» Data on locating visible targets:
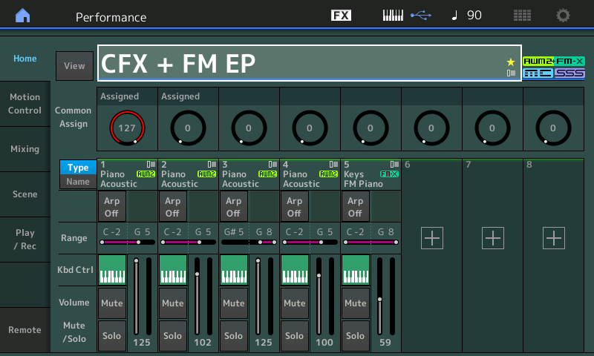Image resolution: width=594 pixels, height=356 pixels.
Task: Open part 1 Piano Acoustic selector
Action: [x=126, y=174]
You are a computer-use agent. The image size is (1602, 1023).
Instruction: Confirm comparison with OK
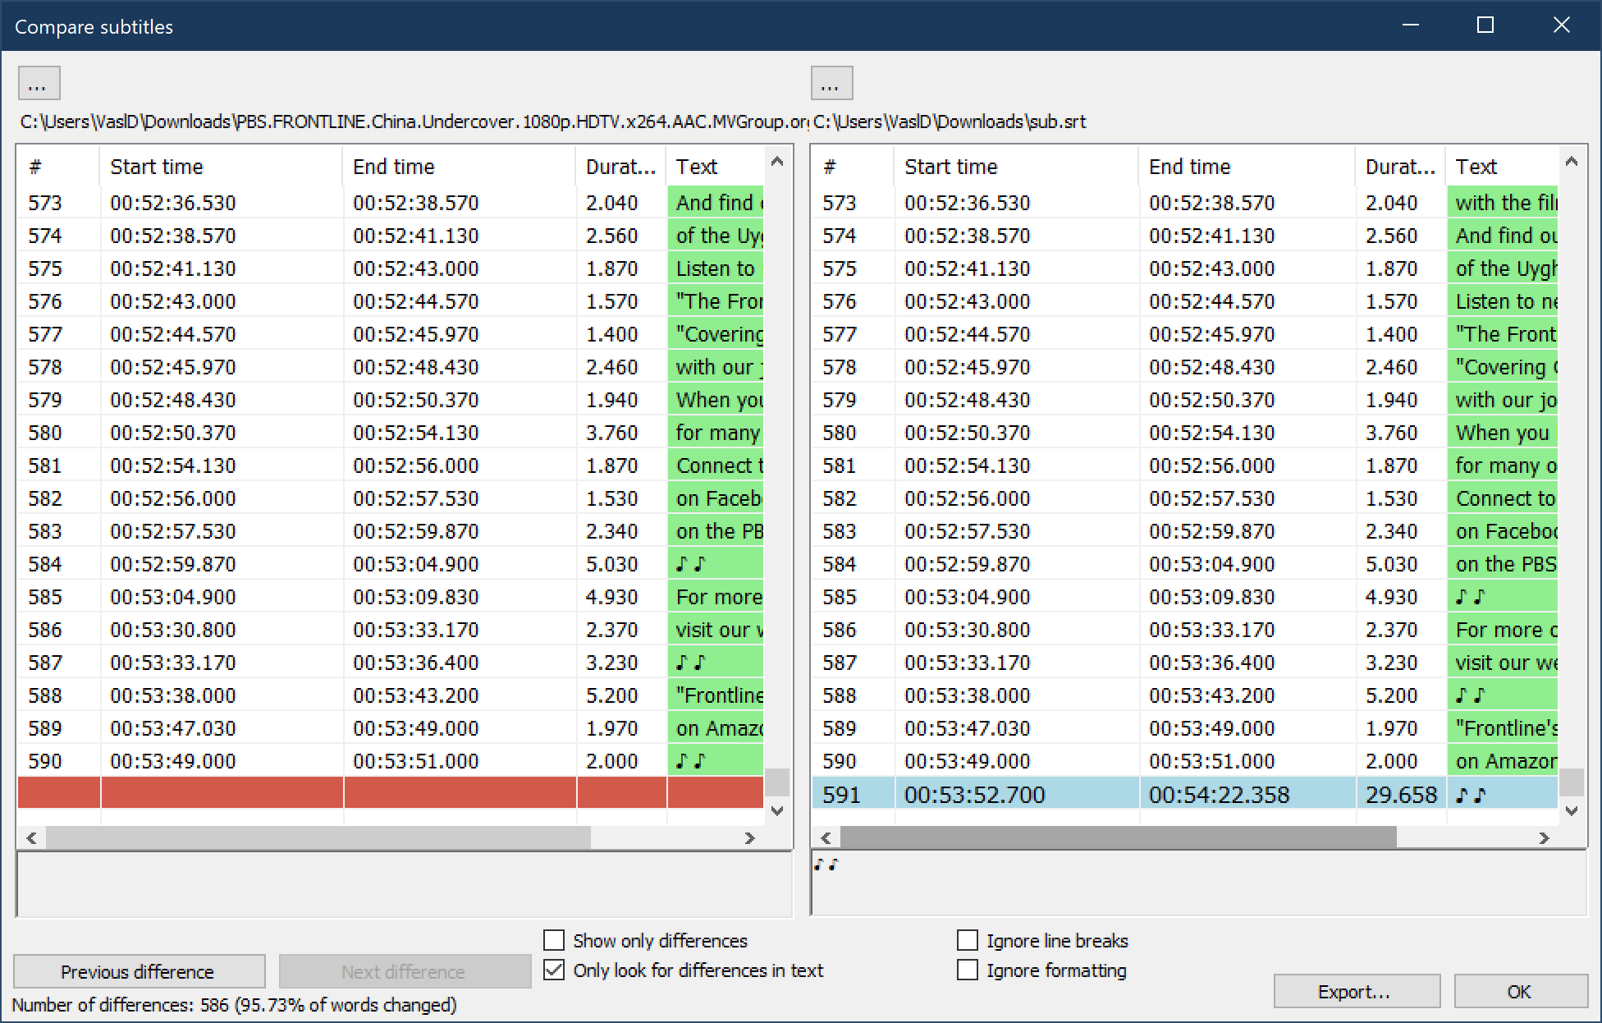[x=1520, y=991]
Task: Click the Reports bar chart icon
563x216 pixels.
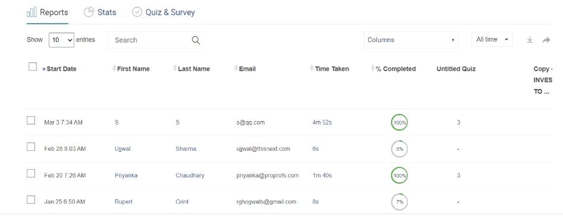Action: tap(32, 12)
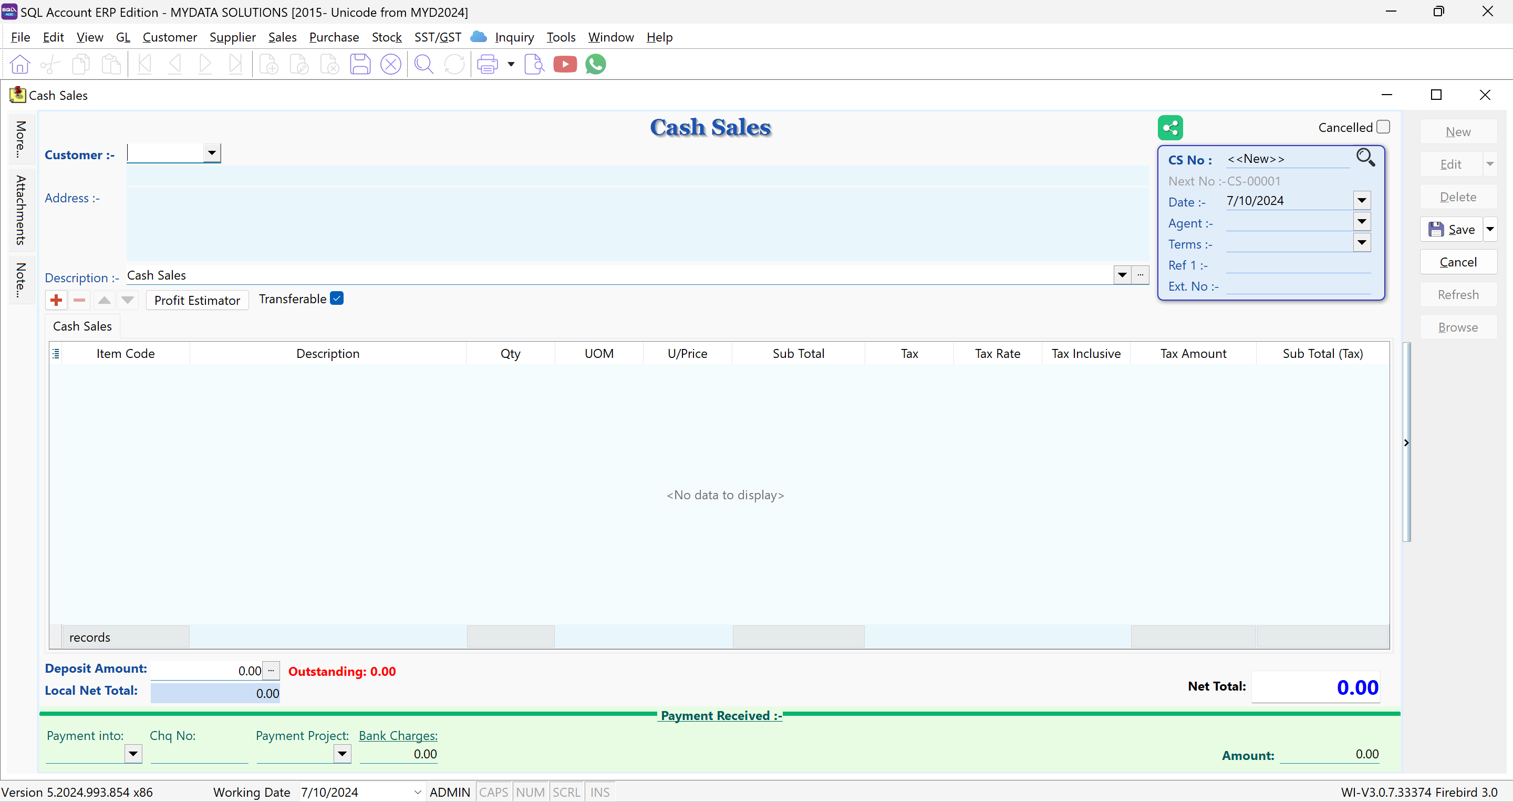Open the Sales menu
Image resolution: width=1513 pixels, height=802 pixels.
click(282, 37)
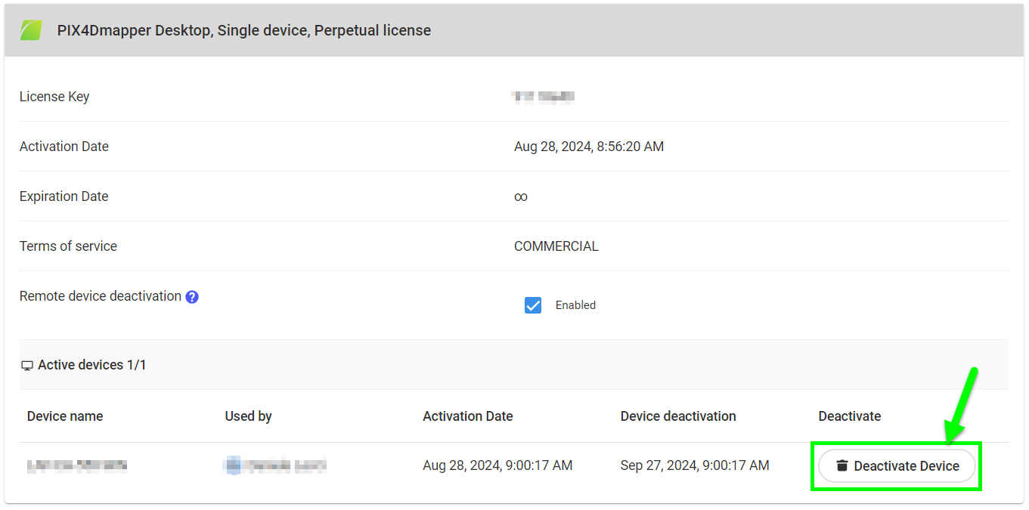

» PROBLEM STATEMENT:
Rewrite the full listing, substituting "Analytics" for "Reports" and leaving everything else unchanged. Omit the pictures from your answer.

» WRITTEN ANSWER:
Image resolution: width=594 pixels, height=356 pixels.
Task: Open part 1 Piano Acoustic selector
Action: [x=126, y=174]
You are a computer-use agent. The image size is (1602, 1023).
Instruction: Confirm comparison with OK
[x=1520, y=991]
Task: Click the Analytics bar chart icon
563x216 pixels.
Action: tap(32, 12)
Open the Sales menu
Image resolution: width=1513 pixels, height=802 pixels.
click(282, 37)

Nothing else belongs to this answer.